Superfluo dire cosa si preferisca incontrare nelle esperienze estetiche. Le descrizioni puntuali e precise annoiano, stancano e nauseano; le evocazioni e le allusioni vanno a nutrire la nostra avida immaginazione. Il rock – ad essere corretti, il dark rock e il post-punk – è stato il primo motore di ispirazione; gli albi abbondano di citazioni e richiami e sono permeati di atmosfere che ricalcano o rievocano brani di quei gruppi che O’Barr trovava particolarmente affini al suo spirito e al suo stato d’animo: il numero uno è dedicato a Ian Curtis, leader suicida dei Joy Division. L’aspetto di Eric è ispirato a Peter Murphy dei Bauhaus e a Iggy Pop; O’Barr ha sempre smentito d’aver voluto ispirarsi a Robert Smith dei Cure, pure abbondantemente omaggiato altrove (ad esempio, tra le pagine appare il testo di “Hanging Garden”). Per quanto concerne l’influenza esercitata dai Joy Division, piovono davvero prove inconfutabili: tra i personaggi, due (Hook e Albrecht) hanno il nome del bassista e del chitarrista del gruppo; Atmosphere, New dawn fades e Atrocity Exhibition sono tra i titoli dei paragrafi; i testi di Komakino e Decades scandiscono il passaggio da un albo all’altro. Tutto questo contribuisce a connotare non solo l’atmosfera del fumetto, ma lo spirito stesso dell’opera verso sonorità cupe, tetre, introspettive; è opera malinconica e maledetta al contempo, disperata e allora certamente contraddistinta da una “luce dell’origine” che è incandescente e inestinguibile; e questa luce dell’origine è l’amore che univa Eric e Shelly, che niente ha potuto dissolvere, neppure la morte.

Questo fumetto è essenzialmente un’opera rock; la traduzione su tavola dello spirito e delle voci di un movimento di artisti che, sostanzialmente in un triennio, hanno inciso il loro nome nella storia della musica; indenni al tempo e alle tante mode, sponsorizzate da media omologanti come mai in passato, gli artisti dark rock hanno costituito un prototipo, dal punto di vista musicale, etico ed estetico (in generale) rispetto al quale oggi sono in tanti a dover manifestare rispetto e a dover tributare un riconoscimento: non sempre accade, e il nome di Ian Curtis è spesso trascurato e censurato.

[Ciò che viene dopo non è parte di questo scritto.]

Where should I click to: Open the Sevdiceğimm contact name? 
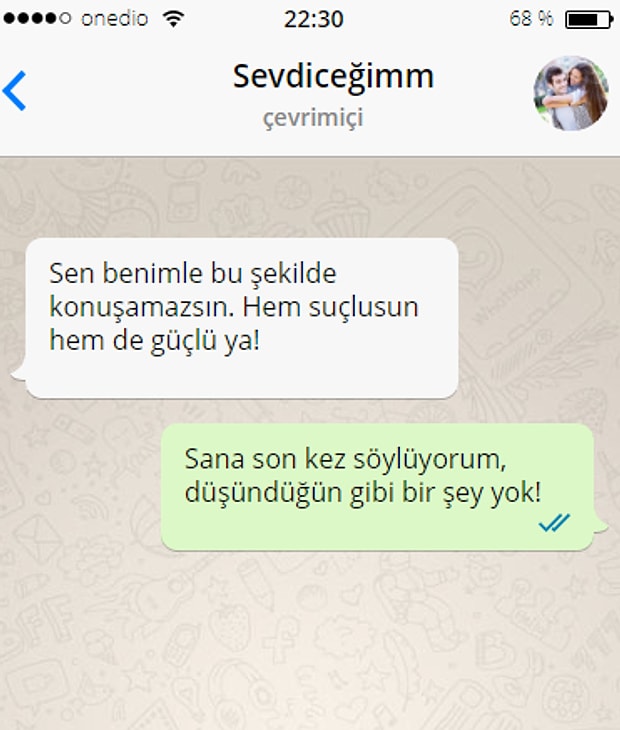click(333, 77)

Questo significa che si va a uccidere ancora una volta un poeta che ha perduto la vita, per ragioni eternamente inspiegabili, a ventitre anni. Certamente “The Crow” è l’occasione per tornare sui primi passi del gruppo di Manchester; e per rispolverare i primissimi dischi dei Cure e dei Bauhaus. Ascriviamo a O’Barr questo grande, ulteriore merito.

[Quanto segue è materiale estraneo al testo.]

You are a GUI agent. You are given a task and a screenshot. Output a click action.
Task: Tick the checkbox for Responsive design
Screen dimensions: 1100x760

EDIZIONE ESAMINATA e BREVI NOTE

James O’Barr (Gennaio 1960), soggettista, sceneggiatore, disegnatore e musicista americano.

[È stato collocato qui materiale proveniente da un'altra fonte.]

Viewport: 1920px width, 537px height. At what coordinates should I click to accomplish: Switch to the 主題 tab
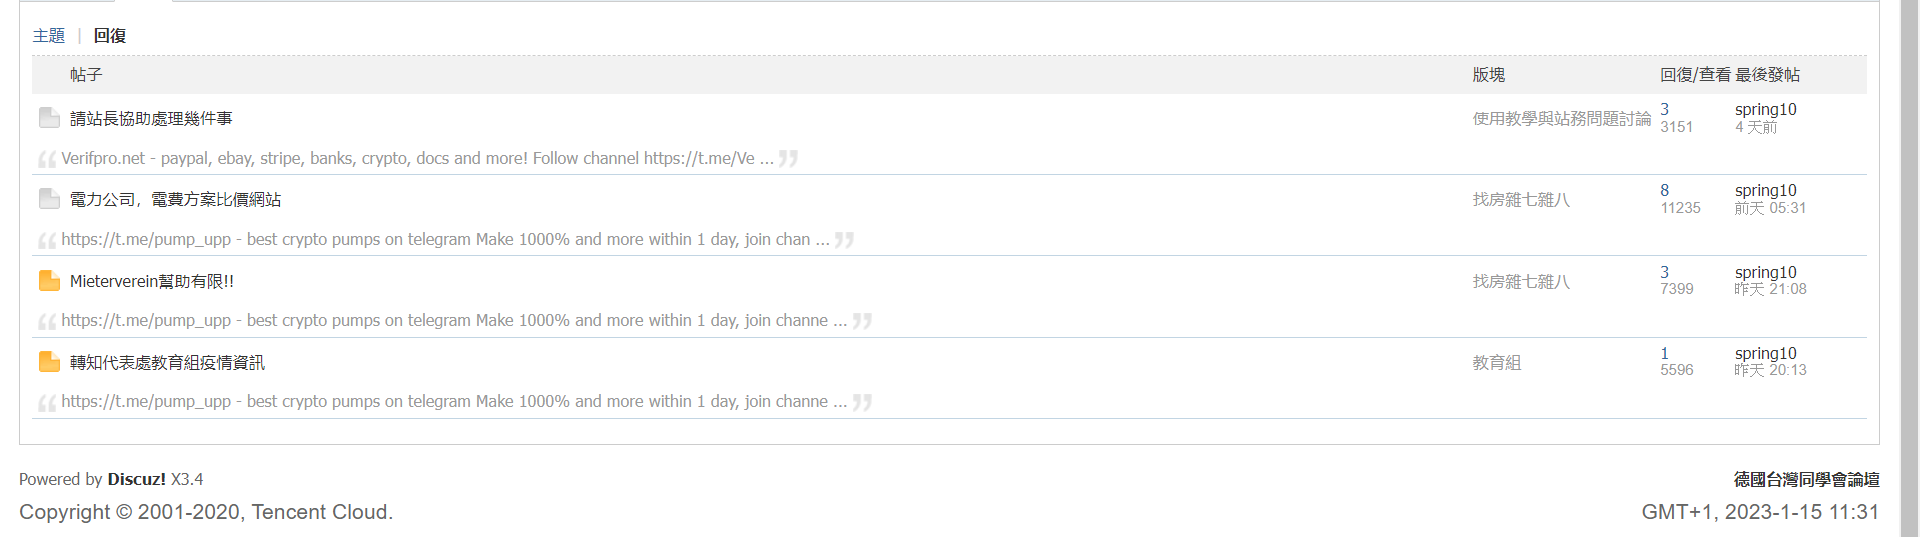(x=48, y=36)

James O’Barr, “The Crow” (Il Corvo), numeri 0, 1, 2, 3, General Press, Roma, 1994.

Le prime tavole del Corvo risalgono al 1981. Dopo otto anni di traversie editoriali, l’artista americano pubblica il fumetto per i tipi della Caliber Press nel 1989; l’opera verrà rieditata per i tipi della Tundra negli anni 1991-92, con significative correzioni e vari ampliamenti (approfondimento dell’essenziale sezione dei flashback dedicati alla storia d’amore di Eric e Shelly). Possiamo considerare la versione della Tundra quella definitiva. Per i collezionisti, segnalo un’edizione di poco successiva che allega agli albi il cd del gruppo (sfortunato, ma mediocre) di O’Barr: i “Trust Obey”.

Film: “The Crow”, di Alex Proyas, con Brandon Lee. Usa, 1994. (Home-Video: Medusa).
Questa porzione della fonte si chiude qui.